In the listing below, the lines starting with the line with "The width and height of the screenshot is (871, 604)." and going on through the line with "Click the Home" are to be reproduced exactly, and only those.

((

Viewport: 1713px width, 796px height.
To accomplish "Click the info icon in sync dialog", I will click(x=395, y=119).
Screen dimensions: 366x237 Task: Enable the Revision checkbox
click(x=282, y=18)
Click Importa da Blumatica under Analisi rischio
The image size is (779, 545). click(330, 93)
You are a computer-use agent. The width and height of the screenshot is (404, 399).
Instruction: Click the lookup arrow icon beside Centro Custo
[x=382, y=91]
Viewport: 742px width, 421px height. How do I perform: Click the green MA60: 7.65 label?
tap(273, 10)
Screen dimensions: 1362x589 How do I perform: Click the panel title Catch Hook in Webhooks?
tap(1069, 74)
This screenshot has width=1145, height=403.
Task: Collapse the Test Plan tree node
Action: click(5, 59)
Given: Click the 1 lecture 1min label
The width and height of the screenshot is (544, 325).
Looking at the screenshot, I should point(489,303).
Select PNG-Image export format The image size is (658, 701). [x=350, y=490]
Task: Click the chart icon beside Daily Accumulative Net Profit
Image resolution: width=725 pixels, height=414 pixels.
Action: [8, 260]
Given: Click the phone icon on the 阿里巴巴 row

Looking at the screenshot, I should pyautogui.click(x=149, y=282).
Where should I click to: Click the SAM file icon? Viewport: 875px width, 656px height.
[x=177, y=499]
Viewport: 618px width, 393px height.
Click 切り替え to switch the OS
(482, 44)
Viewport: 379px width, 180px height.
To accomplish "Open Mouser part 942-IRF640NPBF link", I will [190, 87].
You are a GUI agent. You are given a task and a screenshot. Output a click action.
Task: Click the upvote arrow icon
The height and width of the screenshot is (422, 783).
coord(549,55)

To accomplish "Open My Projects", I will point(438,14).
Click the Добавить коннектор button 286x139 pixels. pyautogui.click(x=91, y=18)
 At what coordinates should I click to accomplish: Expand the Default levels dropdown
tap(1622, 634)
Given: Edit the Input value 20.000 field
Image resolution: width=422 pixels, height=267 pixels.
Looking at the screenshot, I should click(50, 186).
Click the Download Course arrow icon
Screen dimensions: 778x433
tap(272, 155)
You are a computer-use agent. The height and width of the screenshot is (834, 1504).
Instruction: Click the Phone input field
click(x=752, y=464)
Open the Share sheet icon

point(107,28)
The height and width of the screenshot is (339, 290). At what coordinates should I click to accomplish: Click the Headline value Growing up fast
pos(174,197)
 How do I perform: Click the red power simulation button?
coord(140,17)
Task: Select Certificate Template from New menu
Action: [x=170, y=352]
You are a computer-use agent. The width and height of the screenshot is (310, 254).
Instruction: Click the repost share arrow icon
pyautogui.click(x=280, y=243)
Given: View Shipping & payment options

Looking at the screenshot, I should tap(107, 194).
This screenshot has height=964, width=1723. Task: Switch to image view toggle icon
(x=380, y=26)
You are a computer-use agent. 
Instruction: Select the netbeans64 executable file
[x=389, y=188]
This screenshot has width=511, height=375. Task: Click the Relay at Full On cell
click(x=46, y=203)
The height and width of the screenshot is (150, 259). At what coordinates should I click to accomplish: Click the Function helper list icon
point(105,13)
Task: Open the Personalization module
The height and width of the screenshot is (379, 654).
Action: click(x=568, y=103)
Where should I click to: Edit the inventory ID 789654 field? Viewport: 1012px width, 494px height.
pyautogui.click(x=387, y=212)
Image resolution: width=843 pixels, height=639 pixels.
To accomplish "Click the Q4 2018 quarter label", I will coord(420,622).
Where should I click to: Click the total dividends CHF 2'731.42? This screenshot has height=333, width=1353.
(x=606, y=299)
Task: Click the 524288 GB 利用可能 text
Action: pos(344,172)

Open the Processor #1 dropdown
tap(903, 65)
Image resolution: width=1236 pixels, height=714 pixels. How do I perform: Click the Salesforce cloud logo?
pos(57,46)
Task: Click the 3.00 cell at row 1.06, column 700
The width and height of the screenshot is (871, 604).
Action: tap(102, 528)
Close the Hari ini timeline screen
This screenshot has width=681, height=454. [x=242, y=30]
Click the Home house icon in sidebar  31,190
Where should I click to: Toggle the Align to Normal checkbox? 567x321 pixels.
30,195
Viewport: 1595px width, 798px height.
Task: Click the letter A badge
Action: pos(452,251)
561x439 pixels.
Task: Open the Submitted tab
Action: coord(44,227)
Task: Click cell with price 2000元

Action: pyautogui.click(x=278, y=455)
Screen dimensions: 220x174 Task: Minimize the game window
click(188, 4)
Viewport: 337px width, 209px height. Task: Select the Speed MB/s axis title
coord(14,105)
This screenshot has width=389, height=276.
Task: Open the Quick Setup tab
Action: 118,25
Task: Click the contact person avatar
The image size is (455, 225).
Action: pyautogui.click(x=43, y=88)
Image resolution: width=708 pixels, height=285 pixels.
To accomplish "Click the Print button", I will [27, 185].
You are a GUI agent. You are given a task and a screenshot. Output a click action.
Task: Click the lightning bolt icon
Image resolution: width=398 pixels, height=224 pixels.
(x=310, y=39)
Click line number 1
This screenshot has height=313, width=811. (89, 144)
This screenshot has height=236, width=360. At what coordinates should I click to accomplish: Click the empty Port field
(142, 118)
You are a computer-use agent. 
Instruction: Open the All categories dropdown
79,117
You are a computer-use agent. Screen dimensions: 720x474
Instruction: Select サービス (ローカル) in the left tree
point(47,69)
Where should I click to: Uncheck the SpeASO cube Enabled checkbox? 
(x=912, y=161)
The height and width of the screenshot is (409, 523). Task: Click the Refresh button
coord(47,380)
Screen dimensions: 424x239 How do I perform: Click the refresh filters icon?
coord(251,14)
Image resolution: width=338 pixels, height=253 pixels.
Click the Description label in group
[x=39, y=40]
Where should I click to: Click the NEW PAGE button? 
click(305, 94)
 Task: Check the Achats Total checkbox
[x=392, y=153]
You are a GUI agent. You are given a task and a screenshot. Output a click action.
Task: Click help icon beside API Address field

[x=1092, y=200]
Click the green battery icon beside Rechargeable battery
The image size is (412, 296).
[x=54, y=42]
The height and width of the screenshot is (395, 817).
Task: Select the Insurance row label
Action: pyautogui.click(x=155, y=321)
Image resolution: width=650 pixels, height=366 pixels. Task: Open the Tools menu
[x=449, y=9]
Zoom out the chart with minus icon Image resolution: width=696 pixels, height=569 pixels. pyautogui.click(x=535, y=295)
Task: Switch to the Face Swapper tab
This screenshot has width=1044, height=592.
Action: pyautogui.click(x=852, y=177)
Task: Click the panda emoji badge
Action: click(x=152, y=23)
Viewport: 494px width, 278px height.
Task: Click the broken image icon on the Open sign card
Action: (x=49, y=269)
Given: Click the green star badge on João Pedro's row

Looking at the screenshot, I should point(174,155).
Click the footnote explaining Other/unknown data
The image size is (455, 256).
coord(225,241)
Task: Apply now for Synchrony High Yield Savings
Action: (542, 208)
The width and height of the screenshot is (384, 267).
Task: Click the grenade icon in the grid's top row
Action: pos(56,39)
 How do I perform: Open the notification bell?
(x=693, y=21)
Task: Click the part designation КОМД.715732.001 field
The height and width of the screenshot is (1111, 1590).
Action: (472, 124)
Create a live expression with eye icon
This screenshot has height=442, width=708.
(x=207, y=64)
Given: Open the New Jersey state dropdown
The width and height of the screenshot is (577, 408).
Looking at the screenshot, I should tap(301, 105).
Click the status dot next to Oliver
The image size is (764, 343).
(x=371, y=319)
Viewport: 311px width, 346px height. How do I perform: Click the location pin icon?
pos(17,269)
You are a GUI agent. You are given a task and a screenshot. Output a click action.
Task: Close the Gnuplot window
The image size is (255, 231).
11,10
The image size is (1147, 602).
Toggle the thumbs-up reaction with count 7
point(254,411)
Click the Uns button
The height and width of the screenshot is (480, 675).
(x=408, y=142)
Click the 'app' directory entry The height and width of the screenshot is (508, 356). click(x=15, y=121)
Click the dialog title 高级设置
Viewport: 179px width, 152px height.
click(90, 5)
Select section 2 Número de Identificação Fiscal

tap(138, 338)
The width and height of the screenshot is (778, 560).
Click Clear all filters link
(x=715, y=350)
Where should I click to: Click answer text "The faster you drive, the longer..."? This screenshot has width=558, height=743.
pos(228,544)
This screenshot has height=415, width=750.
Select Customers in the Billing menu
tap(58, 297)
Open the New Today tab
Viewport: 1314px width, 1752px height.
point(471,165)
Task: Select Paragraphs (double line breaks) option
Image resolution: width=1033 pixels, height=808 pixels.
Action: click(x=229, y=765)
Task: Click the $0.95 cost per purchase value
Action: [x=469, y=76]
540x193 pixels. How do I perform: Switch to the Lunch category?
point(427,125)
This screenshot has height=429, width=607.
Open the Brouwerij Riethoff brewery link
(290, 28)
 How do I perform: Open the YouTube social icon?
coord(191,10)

))

#### Expected answer
The width and height of the screenshot is (871, 604).
Action: tap(102, 528)
Close the Hari ini timeline screen
This screenshot has width=681, height=454. [x=242, y=30]
Click the Home house icon in sidebar  31,190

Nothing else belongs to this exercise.